Most intriguing to Root from a theoretical viewpoint, Egyptian architectural was known to have been polychromatic. Root had always been deeply interested in the role of color in architecture, and as he was prevented from using any carved ornament, decided to employ the aesthetic of color in an attempt to impart an artistic sense to the building. By November 1889, the design had been finalized. Imagine how the building would have appeared with the following color scheme: black base, “then brown grading up to bright yellow.” What is unbelievable is that this color scheme seems to have actually survived for over ten months while the project was being bid. It was not until construction actually began in May 1890, that Peter Brooks rejected the multicolor exterior in favor of obsidian brown, the same color of brick that had been used on the Rookery. (This type of color gradation finally was used by architects during the period of the Art Deco skyscraper to make their building look taller.)
With a site width of 66,’ lining both long street fronts with 23’ deep office space, the resulting corridor would have a 20’ width. Instead of placing a narrow atrium through the center area for daylighting, Burnham & Root placed the building’s stairs and elevator shafts in this area. Therefore, no rentable area was lost along the building’s perimeter to these functions. The only daylight, therefore, available for the corridors would be provided by a meager 8’ wide skylight over the open stairways. The bay windows were a given in order to provide extra floor space.

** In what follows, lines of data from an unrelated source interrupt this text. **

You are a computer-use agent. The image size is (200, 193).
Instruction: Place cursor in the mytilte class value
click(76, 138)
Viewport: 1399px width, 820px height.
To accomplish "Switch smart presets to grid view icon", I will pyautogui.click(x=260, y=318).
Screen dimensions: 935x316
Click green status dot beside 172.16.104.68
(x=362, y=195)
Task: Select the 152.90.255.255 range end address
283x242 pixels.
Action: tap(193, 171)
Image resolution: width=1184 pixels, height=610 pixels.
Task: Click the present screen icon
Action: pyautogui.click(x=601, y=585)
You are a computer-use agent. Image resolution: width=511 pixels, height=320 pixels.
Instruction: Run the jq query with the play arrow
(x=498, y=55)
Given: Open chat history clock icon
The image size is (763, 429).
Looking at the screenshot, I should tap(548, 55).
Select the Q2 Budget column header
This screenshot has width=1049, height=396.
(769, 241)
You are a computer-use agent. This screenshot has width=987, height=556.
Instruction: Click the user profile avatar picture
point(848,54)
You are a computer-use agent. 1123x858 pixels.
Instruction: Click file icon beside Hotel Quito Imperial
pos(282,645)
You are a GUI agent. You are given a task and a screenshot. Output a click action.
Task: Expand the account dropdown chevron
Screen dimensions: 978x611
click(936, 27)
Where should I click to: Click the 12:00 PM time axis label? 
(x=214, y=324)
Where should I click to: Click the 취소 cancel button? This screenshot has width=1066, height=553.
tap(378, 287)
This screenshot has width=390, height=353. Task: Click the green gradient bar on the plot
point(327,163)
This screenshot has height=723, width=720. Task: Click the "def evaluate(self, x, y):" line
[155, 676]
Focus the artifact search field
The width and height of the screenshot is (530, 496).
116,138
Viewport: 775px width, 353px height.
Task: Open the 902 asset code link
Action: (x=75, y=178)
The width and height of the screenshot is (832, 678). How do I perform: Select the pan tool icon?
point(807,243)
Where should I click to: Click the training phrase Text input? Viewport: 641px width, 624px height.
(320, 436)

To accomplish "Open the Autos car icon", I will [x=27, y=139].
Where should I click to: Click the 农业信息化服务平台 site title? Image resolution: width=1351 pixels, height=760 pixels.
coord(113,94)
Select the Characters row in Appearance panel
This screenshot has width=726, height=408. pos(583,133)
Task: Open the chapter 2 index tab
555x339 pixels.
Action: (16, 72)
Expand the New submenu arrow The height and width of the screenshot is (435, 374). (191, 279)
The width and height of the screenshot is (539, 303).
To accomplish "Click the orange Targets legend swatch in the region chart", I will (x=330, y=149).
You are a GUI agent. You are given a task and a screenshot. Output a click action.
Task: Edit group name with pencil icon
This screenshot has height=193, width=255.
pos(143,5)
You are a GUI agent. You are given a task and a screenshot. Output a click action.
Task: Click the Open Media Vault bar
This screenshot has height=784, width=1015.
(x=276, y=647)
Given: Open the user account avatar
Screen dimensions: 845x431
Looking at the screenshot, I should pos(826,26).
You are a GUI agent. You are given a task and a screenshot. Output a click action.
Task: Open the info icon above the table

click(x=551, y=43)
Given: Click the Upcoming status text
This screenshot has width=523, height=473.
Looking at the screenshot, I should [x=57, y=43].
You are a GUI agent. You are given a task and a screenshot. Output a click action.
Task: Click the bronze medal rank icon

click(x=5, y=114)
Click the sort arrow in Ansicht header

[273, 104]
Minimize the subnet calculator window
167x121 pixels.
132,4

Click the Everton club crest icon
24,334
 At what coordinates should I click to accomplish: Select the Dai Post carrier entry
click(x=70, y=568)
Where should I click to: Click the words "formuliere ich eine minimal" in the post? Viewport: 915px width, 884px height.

Structurally, Monadnock broke little new ground. Within the loadbearing masonry exterior walls, Burnham & Root placed an iron frame of wrought iron Z-bar columns and steel beams. In addition to the lateral walls, they added two other systems for wind bracing. Eighteen-inch steel beams spanned from the interior columns to the exterior walls, where they were embedded into the walls for an extra four inches, in an attempt to create a rigid portal between the wall, the column, and the girder for extra stiffness. Diagonal bracing was added in an alternating pattern on odd and even floors in this first interior bay on both of the long sides in the form of 4 inch by 5/16 inch tension straps which ran from the first line of columns to be embedded 4 inches into the masonry wall at which point they were angled vertically into the brick in order to further anchor the steel into the wall.